高阶非线性时滞偏微分方程组的振动性定理

偏泛函微分方程来源于物理学、生物学、工程学等学科领域中众多的数学模型,具有强烈的实际背景.振动性理论作为偏泛函微分方程定性理论的重要分支之一,对其进行研究具有极大的理论意义与实用价值.笔者研究一类高阶非线性时滞偏微分方程组的振动性,利用Green定理和Riccati变换,获得了该类方程组在两类不同边值条件下所有解振动的若干充分性判据,并通过一些实例加以阐述.所得结果为解决上述学科领域中的实际问题提供了数学理论基础.

Oscillation Theorems of Systems of High Order Nonlinear Delay Partial Differential Equations

Partial functional differential equations come from many mathematical models in physics,biology,engineering and other fields,which have strongly practical background.The oscillation theory is the one of the important branches of qualitative theory of partial functional differential equations.
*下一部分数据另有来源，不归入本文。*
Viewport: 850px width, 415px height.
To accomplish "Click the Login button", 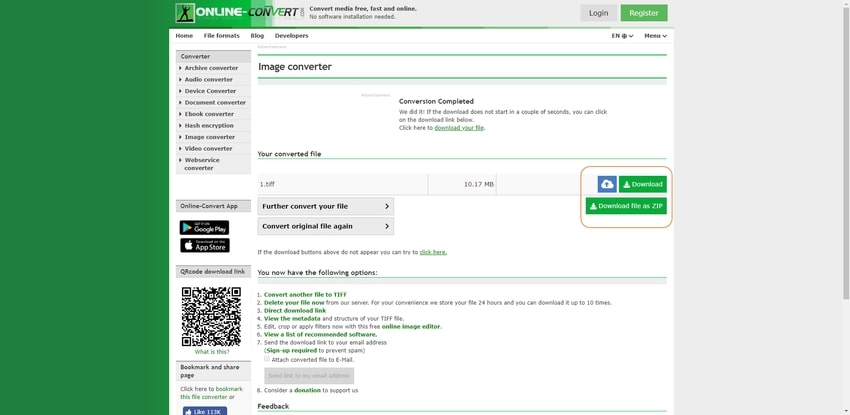I will coord(598,13).

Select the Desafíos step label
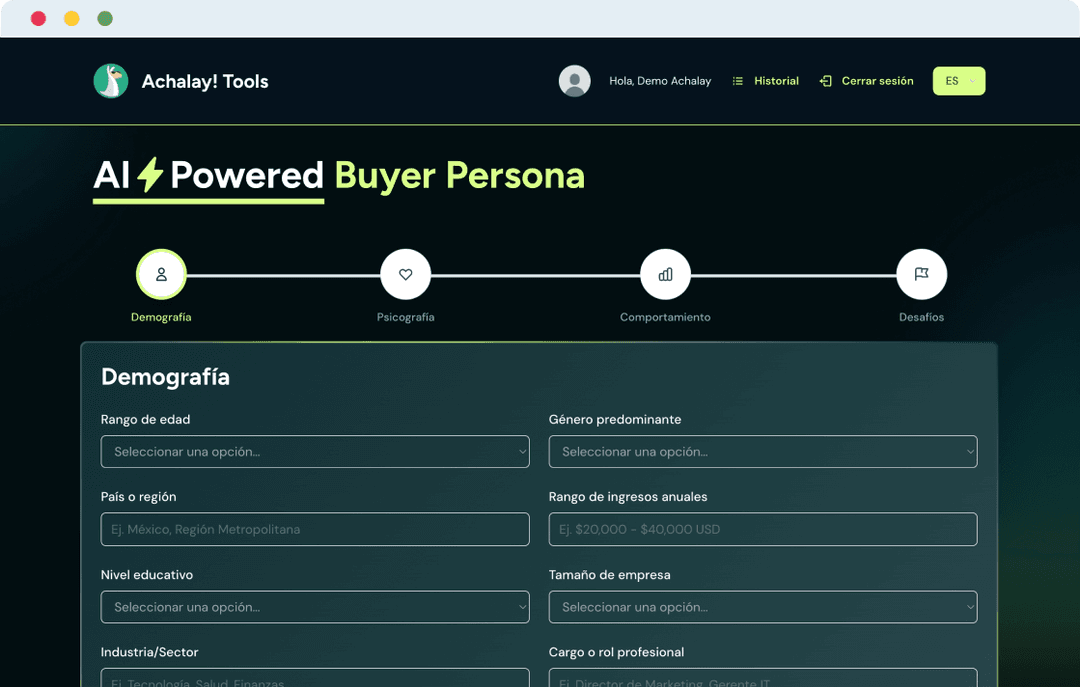[x=921, y=316]
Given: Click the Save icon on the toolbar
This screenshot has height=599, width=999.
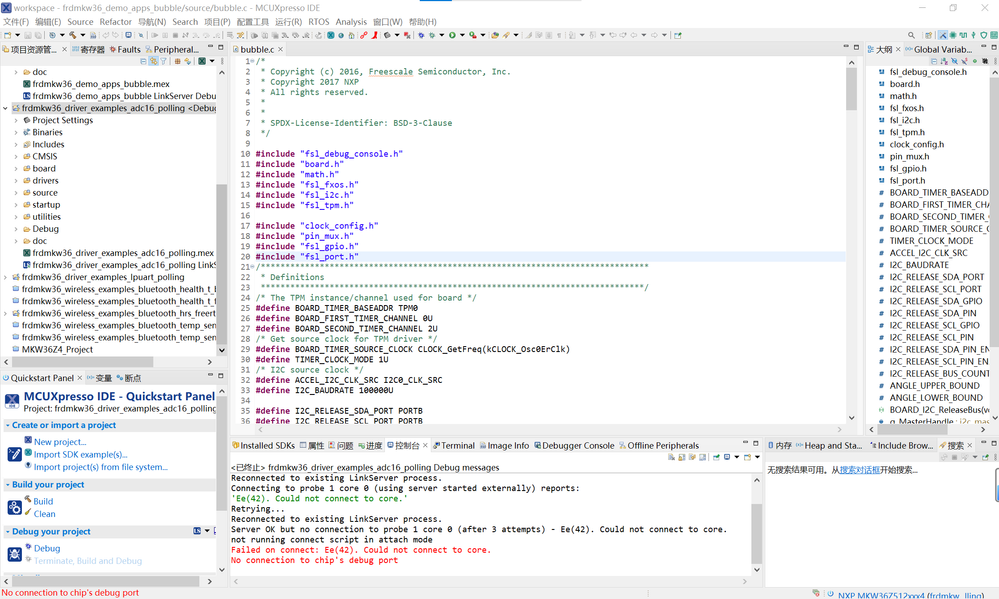Looking at the screenshot, I should tap(27, 35).
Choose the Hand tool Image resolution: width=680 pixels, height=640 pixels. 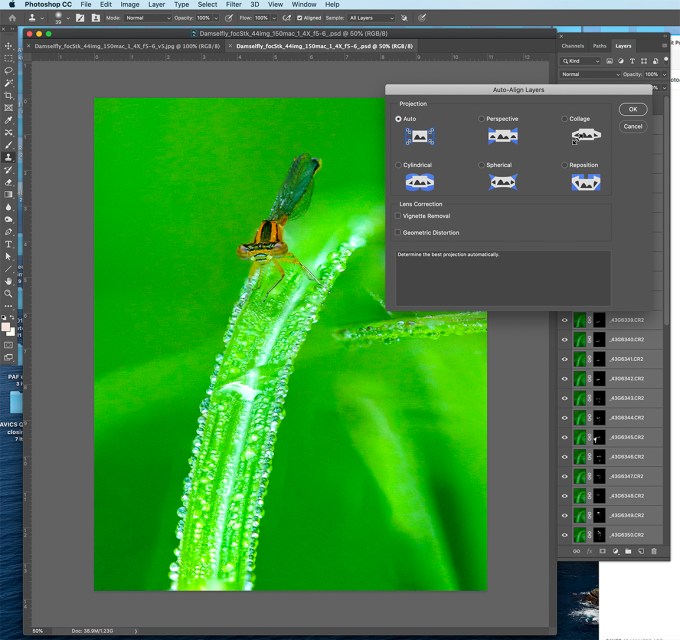tap(9, 281)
Therefore,it is of great theoretical and practical value to research the oscillation of partial functional differential equations.The anthors study the oscillation of the systems of a class of high order nonlinear delay partial functional differential equations.By using Green's theorem and Riccati transformation,they obtain some sufficient criteria for oscillation of all solutions of the systems under two kinds of different boundary value conditions,which are illustrated by some examples.These results offer the foundation of mathematical theory for solving the practical problems of the above fields.